We are working with both our customers and our product teams to work through these areas. To bring an informed, outside perspective to this question, we enlisted the help of technology ethicist Shannon Vallor, who consults across Cloud AI to help shape our understanding of this ever-evolving grey area, and how our work fits into it. From internal educational programs on best practices in AI ethics, to consultation on real-world implementations of our AI Principles, she brings an expert perspective to Cloud AI on how this technology can be guided by ethical design, analysis and decision-making. For example, ethical design principles can be used to help us build fairer machine learning models. Careful ethical analysis can help us understand which potential uses of vision technology are inappropriate, harmful, or intrusive. And ethical decision-making practices can help us reason better about challenging dilemmas and complex value tradeoffs—such as whether to prioritize transparency or privacy in an AI application where providing more of one may mean less of the other.

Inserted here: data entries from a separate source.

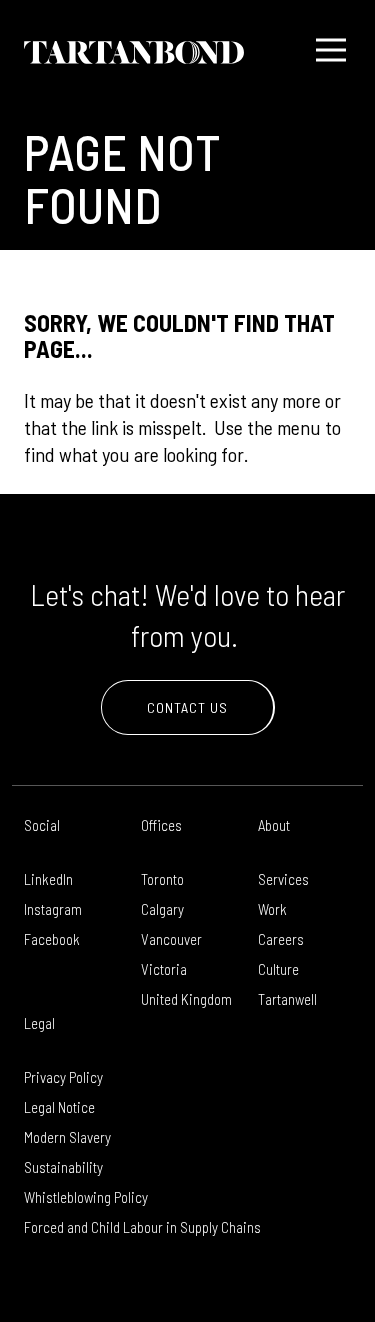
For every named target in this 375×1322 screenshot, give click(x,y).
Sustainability (63, 1167)
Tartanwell (287, 999)
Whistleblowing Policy (86, 1197)
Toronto (162, 879)
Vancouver (171, 939)
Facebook (52, 939)
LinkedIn (48, 879)
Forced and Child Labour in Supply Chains (142, 1227)
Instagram (53, 909)
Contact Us (187, 707)
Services (283, 879)
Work (272, 909)
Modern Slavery (67, 1137)
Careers (281, 939)
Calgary (162, 909)
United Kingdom (186, 999)
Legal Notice (59, 1107)
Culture (278, 969)
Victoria (164, 969)
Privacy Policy (63, 1077)
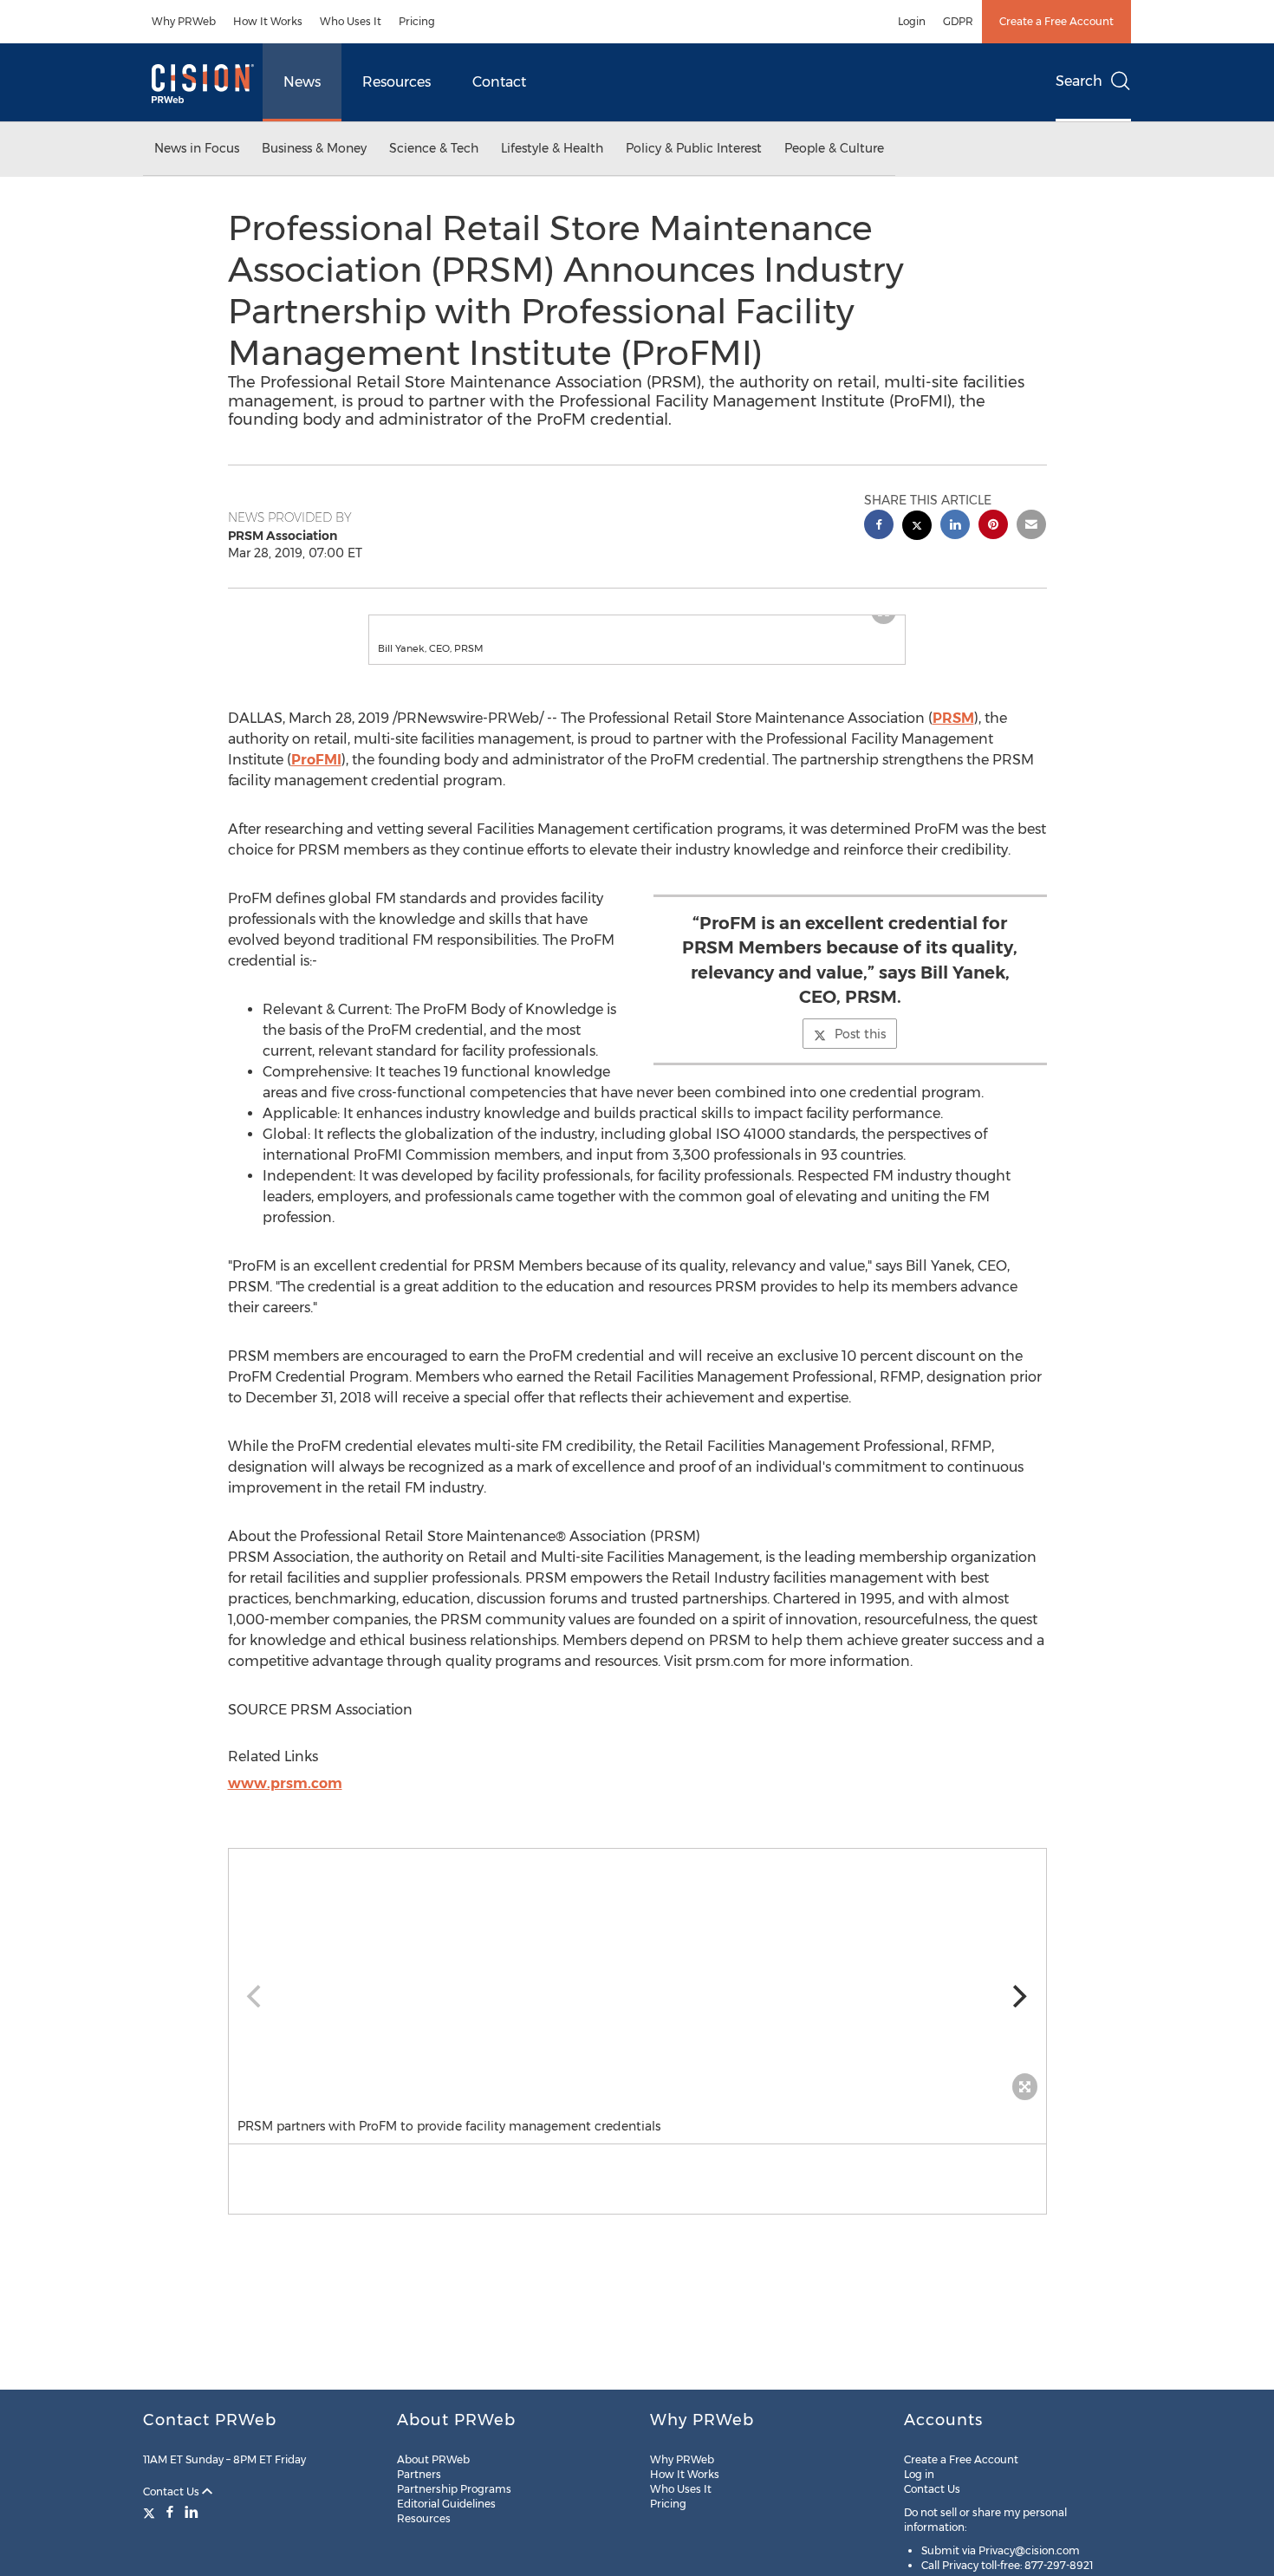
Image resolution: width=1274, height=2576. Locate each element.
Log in (919, 2474)
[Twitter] (151, 2512)
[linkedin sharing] (955, 526)
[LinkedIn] (191, 2512)
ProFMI (316, 777)
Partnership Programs (454, 2488)
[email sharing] (1031, 526)
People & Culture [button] (834, 148)
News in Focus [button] (196, 148)
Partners (419, 2474)
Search (1079, 81)
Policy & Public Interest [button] (694, 148)
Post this (860, 1051)
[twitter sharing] (917, 527)
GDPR (958, 21)
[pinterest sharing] (993, 526)
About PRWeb (433, 2459)
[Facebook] (170, 2512)
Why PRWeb (184, 21)
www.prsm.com (285, 1800)
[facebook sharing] (879, 526)
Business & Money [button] (314, 148)
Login (912, 21)
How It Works (267, 21)
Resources (396, 82)
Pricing (417, 21)
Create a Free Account (1056, 21)
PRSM (953, 735)
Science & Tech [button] (433, 148)
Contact (499, 82)
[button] (637, 624)
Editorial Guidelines (446, 2503)
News (302, 82)
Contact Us (172, 2491)
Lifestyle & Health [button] (552, 148)
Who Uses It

For all the uncertainties that lie ahead, one thing is clear: the future of AI will be built on much more than technology. This will be a collective effort, equally reliant on tools, information, and a shared desire to make a positive impact on the world.
That’s why this isn’t a declaration—it’s a dialogue. Although we’re eager to share what we’ve learned after years at the forefront of this technology, no one knows the needs of your customers better than you, and both perspectives will play a vital role in building AI that’s fair, responsible and trustworthy. After all, every industry is facing its own AI revolution, which is why every industry deserves a role in guiding it. We look forward to an ongoing conversation with you on how to make that promise a reality.